• Page
+ + + + + + +

Await The Dawn
(Photos : Summerhill Archives)
Stallion masters are always seeking out the next “big thing”
Let’s be frank about this, we wouldn’t be penning this note if there wasn’t a commercial advantage in it. But there’s a strategic message in it as well, for any breeder who’s looking for an “edge”. Stallion masters are always seeking out the next “big thing”, and in that cause, they’re trying to identify the source of the most likely lineage of pre-potency. Getting in before the word gets out, gives you a head start, not only from a financial perspective, but especially in providing your broodmare pool with fresh prospects for exploitation.
For a while now, we’ve been watching the first of the “Giant’s Causeways” to go to stud, commencing with Shamardal, who was one of his first outstanding racers to enter a breeding shed. Now ranked in the vanguard of the best European stallions, Shamardal was an instant hit, while his contemporary, the unbeaten Guineas winner Footstepsinthesand, has proven a very effective sire, after being a touch slow out of the starting blocks. Sharmadal’s tally of Group One winners already sits at ten, while Footstepsinthesand has a brace of them. Across the Atlantic, First Samurai is quietly carving a name for himself at Claiborne Farm with Group One performers of his own, mainly on the dirt, which speaks for versatility.
Just this past weekend, the former Dewhurst Stakes (Gr.1) hero, Intense Focus gave notice of a promising career when his first crop son, Astaire, was a game all-the-way winner of the Middle Park Stakes (Gr.1) at Newmarket. There aren’t many Giant’s Causeways at stud yet, so it might be early to be casting a judgment, but on this evidence, there are few exceptions we can’t at least call “respectable”. By comparison, Sadler’s Wells took what seemed like an eternity to blossom as a sire of sires, yet with Galileo, Montjeu, High Chaparral, El Prado and Fort Wood, you’d have to concede, he’s the “business” right now. Team Coolmore could not have wished for a better compliment to Giant’s Causeway’s early reputation of a sire-getter, and while his profile has obviously been enhanced by his own trio of American sires’ championships, these young stallions were conceived long before he made it to the mountaintop.

+ + + + + + +

• Problem description
Continue the piece on Giant's Causeway's sons at stud from its last sentence, before the data that follows.

• Source excerpt
+ + + + + + +

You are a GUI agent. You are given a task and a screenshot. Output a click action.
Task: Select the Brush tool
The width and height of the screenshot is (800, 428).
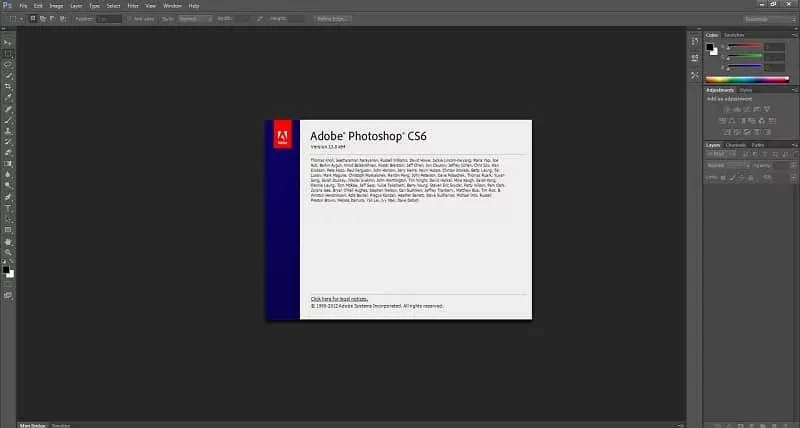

+ + + + + + +

• Reply to the exercise
So here’s the commercial: a year ago we came agonisingly close to acquiring the splendidly bred and well-performed Viscount Nelson, but if we’d known then what we discovered subsequently, the one we’d have always preferred was Await The Dawn. It was just that at that particular time, Await The Dawn looked way beyond our reach. It is a sad statement on the value of our currency that we are unable to compete for the most accomplished of the world’s stallion prospects. We occasionally have to prosper through the adversity of others. A life-threatening illness put a line under the horse’s career; unfulfilled promise becomes the “kiss of death” in circumstances like these, and suddenly he was a possibility for the Summerhill paddocks. We weren’t alone in our belief that in Await The Dawn, we’d seen one of Europe’s best middle distance performers of his generation. The world’s most respected rating agency declared him a Group One winner in waiting, but the only ones waiting now are those of us who are trying to be part of the “second coming”.
Await The Dawn has attracted as good a book as we’ve known at Summerhill in recent years: he deserves it. The general consensus here is that he ranks with the best stallions we’ve been associated with, and that’s saying something in a line-up that’s stronger now than at any previous time in our history.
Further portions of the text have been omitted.